Pasado un tiempo, que no se
atrevería a calcular, el que llegó al taller fue su padre, que de vez en cuando
se acercaba por allí, para hacer una visita y preguntarle si necesitaba ir a
algún recado o lo que fuera menester.
— Papá, llévame a casa, ya no aguanto
más — me abracé a mi padre y rompí a
llorar en su hombro como cuando era un niño y encontraba la protección de sus
fuertes brazos. — Tranquilízate hijo, cuéntame que te ha
pasado y no llores más — me dijo mi padre abrazándome y pasándome la mano por
la espalda de arriba a abajo en un gesto de cariño.
— Creo que te lo puedes imaginar,
papá, no puedo volver con esa mujer, ya no puedo más — no podía parar de llorar y temblar, apenas
podía respirar y sentía que las piernas me fallaban.
— Venga,
móntate en el coche y sosiégate, que mientras yo cierro las puertas del taller — me dijo con el cariño que solo un
padre puede dar en esa situación.
Al llegar a casa de mis padres la escena volvió a
repetirse, ésta vez abrazado a mi madre, mientras sollozaba entre lágrimas “mi
hija, la pobre de mi hija, mi hija, que va a pasar ahora con ella”
La soledad que tenía en su casa
pronto finalizaría, sabía que su mujer llegaría en unos pocos minutos, y se
encaminó hacia el salón con su escrito en las manos, dispuesto a quemarlo en el
fuego de la chimenea, no estaba dispuesto a compartir con nadie la amargura de
sus palabras. Mientras se iba deshaciendo de sus folios uno a uno, con el
pensamiento y el deseo que todo lo que le corroía por dentro acabara, escuchó
el tintineo de unas llaves al otro lado de la puerta, escuchó como unos pasos
se acercaban por el pasillo hacía el salón mientras una voz le llamaba.
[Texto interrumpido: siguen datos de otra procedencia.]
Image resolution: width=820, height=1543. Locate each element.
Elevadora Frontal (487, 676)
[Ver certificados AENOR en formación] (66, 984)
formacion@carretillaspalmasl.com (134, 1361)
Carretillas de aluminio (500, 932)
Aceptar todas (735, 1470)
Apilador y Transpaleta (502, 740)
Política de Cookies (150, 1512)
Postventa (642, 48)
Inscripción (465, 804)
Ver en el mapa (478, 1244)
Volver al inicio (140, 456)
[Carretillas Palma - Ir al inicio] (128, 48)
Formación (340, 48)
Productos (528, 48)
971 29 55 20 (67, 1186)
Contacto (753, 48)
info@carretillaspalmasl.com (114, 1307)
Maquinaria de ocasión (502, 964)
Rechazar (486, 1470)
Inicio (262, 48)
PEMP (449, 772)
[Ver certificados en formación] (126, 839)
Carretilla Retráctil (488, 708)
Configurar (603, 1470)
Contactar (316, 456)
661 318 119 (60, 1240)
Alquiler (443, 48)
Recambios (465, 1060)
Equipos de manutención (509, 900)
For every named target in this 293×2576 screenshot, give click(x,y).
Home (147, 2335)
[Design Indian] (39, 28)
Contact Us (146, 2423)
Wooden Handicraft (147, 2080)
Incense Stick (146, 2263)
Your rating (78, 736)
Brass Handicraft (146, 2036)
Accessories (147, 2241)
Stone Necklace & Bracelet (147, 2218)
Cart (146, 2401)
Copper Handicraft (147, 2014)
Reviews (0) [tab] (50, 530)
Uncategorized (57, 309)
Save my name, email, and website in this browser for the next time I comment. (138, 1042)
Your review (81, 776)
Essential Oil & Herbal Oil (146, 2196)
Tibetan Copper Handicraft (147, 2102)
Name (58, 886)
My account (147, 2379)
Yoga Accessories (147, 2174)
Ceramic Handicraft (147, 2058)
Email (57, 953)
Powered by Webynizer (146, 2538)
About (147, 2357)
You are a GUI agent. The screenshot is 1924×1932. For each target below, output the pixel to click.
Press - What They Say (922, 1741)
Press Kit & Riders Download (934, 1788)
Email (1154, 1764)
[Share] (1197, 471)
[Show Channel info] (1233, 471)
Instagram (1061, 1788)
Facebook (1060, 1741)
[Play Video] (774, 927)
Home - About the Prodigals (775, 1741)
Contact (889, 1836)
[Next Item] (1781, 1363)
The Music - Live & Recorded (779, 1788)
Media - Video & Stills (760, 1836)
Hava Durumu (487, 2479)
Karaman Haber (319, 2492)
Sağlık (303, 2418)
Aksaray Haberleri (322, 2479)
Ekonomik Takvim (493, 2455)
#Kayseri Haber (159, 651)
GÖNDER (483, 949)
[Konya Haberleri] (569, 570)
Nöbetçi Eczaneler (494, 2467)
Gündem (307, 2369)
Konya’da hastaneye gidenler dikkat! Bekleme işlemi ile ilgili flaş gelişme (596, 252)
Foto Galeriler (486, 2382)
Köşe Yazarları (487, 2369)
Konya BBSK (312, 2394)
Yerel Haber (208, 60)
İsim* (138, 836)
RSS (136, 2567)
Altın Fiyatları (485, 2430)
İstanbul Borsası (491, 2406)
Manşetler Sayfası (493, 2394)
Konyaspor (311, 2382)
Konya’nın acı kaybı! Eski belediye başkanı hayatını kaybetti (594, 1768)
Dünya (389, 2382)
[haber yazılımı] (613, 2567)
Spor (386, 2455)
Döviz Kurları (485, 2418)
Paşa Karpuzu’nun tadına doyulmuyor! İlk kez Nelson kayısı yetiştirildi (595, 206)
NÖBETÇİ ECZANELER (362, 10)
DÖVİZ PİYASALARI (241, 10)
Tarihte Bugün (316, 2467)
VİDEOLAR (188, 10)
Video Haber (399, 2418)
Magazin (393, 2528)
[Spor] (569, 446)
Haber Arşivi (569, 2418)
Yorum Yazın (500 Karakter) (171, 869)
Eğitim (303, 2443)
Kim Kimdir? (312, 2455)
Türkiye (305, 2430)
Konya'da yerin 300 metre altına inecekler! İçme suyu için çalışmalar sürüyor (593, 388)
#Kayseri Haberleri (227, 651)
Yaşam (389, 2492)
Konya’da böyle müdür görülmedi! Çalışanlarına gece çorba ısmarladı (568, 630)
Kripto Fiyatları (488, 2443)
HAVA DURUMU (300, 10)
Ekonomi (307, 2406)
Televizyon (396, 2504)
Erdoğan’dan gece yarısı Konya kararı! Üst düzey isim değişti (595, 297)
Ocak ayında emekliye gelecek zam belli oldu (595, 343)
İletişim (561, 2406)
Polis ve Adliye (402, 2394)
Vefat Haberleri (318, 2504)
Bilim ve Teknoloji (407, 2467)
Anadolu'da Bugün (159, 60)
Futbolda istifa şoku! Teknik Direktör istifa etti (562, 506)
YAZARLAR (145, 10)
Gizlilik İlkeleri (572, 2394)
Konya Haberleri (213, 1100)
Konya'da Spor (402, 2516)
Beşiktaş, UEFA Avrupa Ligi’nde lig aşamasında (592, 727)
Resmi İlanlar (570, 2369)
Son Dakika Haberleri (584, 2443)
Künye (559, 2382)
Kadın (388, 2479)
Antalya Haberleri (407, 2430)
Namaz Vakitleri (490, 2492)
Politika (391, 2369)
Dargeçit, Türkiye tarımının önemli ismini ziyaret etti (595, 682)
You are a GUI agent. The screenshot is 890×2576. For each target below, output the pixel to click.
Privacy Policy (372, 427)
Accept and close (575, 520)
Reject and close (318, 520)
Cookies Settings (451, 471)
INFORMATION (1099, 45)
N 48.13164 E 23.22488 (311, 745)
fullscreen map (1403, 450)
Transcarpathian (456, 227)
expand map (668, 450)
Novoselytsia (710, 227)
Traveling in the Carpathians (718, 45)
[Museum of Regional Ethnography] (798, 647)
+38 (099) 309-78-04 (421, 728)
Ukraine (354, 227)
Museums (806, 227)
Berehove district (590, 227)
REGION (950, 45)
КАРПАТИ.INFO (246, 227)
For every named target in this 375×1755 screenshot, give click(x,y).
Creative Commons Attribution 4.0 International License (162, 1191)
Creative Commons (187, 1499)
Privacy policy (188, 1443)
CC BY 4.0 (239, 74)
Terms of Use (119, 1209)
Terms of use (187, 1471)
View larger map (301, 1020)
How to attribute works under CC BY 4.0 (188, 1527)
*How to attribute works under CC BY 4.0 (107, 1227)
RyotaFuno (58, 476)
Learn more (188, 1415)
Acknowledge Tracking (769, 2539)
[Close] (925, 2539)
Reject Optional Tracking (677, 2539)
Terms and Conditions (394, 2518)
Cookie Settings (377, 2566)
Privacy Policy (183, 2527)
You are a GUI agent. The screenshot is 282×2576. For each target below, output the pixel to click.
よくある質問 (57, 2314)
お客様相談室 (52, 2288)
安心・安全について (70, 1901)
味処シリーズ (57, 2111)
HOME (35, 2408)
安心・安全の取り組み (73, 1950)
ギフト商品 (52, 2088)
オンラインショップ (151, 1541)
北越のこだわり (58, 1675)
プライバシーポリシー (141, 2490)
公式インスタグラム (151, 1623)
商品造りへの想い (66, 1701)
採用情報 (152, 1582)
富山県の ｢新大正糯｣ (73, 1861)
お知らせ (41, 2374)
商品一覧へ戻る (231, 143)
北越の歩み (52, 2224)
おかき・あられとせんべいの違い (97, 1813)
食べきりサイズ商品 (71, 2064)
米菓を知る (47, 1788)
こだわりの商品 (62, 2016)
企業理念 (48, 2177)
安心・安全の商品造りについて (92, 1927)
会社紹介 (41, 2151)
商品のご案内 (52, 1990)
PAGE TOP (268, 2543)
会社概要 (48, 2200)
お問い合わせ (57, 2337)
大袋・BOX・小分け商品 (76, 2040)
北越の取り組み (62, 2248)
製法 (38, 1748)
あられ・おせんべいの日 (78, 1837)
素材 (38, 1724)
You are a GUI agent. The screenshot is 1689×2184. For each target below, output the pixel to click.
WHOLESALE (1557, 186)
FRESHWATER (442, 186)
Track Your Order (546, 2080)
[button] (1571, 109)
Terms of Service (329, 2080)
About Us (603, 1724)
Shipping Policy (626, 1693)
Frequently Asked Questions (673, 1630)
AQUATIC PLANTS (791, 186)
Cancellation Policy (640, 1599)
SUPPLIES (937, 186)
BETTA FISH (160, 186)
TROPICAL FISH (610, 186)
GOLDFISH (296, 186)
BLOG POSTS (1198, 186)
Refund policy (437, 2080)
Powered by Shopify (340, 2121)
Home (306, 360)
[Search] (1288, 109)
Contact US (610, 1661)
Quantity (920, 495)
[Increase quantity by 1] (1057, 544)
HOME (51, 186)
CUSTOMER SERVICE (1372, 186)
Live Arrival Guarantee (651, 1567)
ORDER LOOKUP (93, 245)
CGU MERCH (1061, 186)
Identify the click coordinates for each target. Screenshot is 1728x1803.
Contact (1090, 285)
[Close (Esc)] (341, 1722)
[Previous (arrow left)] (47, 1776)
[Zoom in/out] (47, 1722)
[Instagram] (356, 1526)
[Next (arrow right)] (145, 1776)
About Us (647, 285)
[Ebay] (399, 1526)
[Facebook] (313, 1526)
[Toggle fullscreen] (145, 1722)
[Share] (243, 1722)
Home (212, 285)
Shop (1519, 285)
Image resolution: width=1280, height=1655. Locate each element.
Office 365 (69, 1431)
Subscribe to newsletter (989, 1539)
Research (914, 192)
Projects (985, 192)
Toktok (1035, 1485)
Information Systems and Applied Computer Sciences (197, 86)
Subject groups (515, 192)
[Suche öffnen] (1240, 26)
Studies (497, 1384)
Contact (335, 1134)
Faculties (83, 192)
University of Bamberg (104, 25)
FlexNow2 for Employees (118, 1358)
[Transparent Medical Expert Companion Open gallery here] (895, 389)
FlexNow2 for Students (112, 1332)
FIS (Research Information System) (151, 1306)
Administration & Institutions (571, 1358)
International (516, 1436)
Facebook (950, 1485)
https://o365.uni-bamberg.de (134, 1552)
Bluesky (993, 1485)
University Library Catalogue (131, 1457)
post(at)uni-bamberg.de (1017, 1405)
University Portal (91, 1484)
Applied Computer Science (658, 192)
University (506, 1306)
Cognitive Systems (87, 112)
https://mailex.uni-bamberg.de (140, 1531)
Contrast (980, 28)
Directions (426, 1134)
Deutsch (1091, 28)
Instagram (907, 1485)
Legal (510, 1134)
— ¡Esposo, ya estoy en casa! — Dijo
su mujer con un sonido alegre y dicharachero —. ¿Dónde estás, cariño? — Preguntó con un susurro tierno y dulce.
— Estoy en el salón — respondió con voz
nerviosa echando al fuego todos los papeles que le quedaban. Ven y arrímate al
fuego que debes tener frío, ¿qué tal el trabajo?
Aquella tarde ella no había ido a
trabajar, había pedido la tarde libre para acudir a una cita muy importante,
para ella la más importante de su vida.
Llegó al salón y se dieron un beso en los labios.
— Te noto un poco nervioso, ¿te
pasa algo?
— ¿Eh? no, nada, nada en especial, solo pensaba
que sí sería cierto que si uno cierra los ojos muy fuerte y pide un deseo, éste
se haría realidad, al menos eso es lo que me decía mi madre de pequeño, pero
nunca lo puse en práctica.
— Esta tarde no he ido al trabajo — le dijo mientras se quitaba el abrigo verde
que él le había regalado hacía unos días para los reyes y que tanto le había
gustado —. Y si,
si lo pusimos en práctica, hace unos dos meses, ¿te acuerdas? — Le cogió las dos manos y se las pasó por su
vientre —. ¿Recuerdas lo que deseamos con tanta fuerza aquella noche delante de
ésta misma chimenea? La carta que escribimos los dos y que luego quemamos,
dijiste que el humo de ese papel volaría tan alto que alguien de ahí arriba nos
ayudaría a cumplir nuestro deseo, y se ha cumplido, aquí dentro, en mis
entrañas, ha brotado una nueva vida.
Se fundieron en un emocionado abrazo,
mientras él le susurraba al oído: Ahora lo sé, mi vida, todo irá bien.